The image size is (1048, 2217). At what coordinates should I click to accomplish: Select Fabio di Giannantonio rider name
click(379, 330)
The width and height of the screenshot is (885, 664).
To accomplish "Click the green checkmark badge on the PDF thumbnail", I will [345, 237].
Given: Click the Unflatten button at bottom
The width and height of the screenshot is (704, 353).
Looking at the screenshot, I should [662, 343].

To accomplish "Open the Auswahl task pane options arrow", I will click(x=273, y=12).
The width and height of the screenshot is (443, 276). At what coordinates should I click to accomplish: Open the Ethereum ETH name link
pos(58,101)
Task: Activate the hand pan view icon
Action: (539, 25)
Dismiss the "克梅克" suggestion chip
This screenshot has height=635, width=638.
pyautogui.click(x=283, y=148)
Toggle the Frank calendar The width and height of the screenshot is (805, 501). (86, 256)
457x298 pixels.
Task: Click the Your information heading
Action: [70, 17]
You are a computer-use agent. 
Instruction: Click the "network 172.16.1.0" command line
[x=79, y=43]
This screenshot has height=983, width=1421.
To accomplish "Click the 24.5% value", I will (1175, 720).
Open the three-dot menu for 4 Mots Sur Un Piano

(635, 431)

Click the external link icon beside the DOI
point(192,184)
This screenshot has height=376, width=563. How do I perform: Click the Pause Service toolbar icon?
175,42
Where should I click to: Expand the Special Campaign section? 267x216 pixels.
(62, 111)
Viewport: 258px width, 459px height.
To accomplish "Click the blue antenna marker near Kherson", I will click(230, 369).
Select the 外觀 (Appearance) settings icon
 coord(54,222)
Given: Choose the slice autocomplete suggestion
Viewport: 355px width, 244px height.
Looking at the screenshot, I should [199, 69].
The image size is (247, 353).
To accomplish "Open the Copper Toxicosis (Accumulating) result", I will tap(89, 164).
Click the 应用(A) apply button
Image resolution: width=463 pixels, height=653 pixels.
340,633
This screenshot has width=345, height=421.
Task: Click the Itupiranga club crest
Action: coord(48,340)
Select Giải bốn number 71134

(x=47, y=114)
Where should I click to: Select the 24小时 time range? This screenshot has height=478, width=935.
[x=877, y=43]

------------

Work to be completed:
Begin at the line that has "Given: Choose the" in the entries above; stop after the line that has "Click the 应用(A) apply button". Transcribe exactly those lines and no others.

Solution below:
Given: Choose the slice autocomplete suggestion
Viewport: 355px width, 244px height.
Looking at the screenshot, I should [199, 69].
The image size is (247, 353).
To accomplish "Open the Copper Toxicosis (Accumulating) result", I will tap(89, 164).
Click the 应用(A) apply button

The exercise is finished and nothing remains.